Retype the listing line for line, starting with its first line and ending with the line that contains "coord(23,594)", including that line.

(Word and element location records)
--

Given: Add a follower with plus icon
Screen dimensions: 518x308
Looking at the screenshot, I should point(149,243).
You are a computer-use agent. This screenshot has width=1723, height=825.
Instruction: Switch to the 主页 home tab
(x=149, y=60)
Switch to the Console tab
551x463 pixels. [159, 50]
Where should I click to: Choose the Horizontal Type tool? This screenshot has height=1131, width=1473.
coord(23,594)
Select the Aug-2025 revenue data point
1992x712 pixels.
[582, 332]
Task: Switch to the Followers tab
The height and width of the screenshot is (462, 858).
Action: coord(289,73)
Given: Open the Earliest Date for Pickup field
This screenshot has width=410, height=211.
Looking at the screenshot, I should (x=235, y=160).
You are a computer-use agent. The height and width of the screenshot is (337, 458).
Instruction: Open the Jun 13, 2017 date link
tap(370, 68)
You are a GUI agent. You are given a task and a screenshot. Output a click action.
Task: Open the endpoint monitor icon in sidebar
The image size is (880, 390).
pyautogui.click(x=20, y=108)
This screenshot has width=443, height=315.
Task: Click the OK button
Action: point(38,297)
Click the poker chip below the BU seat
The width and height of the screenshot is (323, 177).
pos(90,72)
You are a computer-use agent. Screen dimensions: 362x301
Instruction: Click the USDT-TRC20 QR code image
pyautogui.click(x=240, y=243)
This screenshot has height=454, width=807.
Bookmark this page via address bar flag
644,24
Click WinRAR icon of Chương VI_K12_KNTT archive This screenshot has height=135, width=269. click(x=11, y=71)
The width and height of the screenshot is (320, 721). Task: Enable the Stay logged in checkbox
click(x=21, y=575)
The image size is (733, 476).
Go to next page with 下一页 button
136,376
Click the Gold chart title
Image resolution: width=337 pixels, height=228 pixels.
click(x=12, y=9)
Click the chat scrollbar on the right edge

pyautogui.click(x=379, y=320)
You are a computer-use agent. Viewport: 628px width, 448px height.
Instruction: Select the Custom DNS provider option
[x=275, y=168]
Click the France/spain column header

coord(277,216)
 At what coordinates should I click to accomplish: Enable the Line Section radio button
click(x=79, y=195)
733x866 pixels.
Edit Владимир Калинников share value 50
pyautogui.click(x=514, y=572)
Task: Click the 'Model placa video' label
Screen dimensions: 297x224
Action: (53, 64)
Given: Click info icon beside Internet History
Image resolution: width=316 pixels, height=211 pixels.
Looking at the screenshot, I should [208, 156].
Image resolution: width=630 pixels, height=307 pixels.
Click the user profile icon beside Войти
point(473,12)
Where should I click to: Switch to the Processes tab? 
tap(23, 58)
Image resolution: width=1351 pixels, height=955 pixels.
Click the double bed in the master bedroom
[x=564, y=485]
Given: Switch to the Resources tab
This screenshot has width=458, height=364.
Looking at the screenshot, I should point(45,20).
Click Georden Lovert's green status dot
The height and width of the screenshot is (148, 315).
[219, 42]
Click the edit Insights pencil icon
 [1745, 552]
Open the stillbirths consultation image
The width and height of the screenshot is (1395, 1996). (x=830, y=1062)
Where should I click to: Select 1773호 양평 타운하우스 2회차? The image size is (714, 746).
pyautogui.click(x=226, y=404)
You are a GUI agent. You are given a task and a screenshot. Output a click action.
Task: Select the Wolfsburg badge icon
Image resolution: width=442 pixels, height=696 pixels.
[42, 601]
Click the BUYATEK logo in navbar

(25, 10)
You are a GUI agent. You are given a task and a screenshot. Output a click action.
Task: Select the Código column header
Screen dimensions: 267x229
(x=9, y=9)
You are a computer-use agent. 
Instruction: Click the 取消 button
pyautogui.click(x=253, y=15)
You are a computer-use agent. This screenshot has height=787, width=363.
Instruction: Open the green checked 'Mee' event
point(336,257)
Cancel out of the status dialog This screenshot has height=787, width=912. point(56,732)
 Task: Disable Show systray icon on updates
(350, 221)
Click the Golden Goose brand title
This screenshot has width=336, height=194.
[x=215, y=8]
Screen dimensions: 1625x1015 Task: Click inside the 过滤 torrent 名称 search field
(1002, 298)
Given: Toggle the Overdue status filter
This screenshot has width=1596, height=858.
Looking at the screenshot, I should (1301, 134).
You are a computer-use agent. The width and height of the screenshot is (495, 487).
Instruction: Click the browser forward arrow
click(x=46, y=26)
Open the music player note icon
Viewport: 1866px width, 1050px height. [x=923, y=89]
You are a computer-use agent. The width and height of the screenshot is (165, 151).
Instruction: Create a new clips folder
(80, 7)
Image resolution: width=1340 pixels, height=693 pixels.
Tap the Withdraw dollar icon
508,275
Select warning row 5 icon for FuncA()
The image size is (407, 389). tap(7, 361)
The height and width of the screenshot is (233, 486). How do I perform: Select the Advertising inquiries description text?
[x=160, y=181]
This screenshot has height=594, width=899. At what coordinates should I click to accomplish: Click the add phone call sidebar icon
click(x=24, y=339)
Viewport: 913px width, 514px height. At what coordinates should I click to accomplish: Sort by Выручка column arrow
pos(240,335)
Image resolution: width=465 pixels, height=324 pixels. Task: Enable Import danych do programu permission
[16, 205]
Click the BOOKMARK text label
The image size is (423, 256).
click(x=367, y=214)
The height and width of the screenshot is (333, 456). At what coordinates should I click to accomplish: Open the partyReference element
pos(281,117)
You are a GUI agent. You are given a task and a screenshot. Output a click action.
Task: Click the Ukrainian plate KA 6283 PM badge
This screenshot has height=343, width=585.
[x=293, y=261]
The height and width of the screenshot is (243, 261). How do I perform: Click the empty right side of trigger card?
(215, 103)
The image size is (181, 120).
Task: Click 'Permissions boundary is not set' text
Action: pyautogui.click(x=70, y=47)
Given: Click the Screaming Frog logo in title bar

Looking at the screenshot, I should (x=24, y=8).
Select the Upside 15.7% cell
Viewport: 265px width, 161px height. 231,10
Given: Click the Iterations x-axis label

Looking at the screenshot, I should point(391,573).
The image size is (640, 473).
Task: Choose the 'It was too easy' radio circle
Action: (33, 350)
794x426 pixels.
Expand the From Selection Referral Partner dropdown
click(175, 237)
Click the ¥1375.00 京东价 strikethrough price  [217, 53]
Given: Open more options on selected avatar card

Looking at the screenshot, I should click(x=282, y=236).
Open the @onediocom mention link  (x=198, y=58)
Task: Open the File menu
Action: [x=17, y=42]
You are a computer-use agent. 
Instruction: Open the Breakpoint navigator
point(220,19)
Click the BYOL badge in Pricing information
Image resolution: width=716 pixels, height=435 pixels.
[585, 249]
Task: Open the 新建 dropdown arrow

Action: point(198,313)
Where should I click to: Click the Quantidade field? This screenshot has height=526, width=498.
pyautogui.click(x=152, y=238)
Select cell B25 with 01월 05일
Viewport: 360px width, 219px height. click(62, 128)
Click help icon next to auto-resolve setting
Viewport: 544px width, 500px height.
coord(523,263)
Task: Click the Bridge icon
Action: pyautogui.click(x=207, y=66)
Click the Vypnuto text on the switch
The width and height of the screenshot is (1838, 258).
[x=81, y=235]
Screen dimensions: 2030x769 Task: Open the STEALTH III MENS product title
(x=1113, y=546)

--

● **Full output**:
Given: Add a follower with plus icon
Screen dimensions: 518x308
Looking at the screenshot, I should point(149,243).
You are a computer-use agent. This screenshot has width=1723, height=825.
Instruction: Switch to the 主页 home tab
(x=149, y=60)
Switch to the Console tab
551x463 pixels. [159, 50]
Where should I click to: Choose the Horizontal Type tool? This screenshot has height=1131, width=1473.
coord(23,594)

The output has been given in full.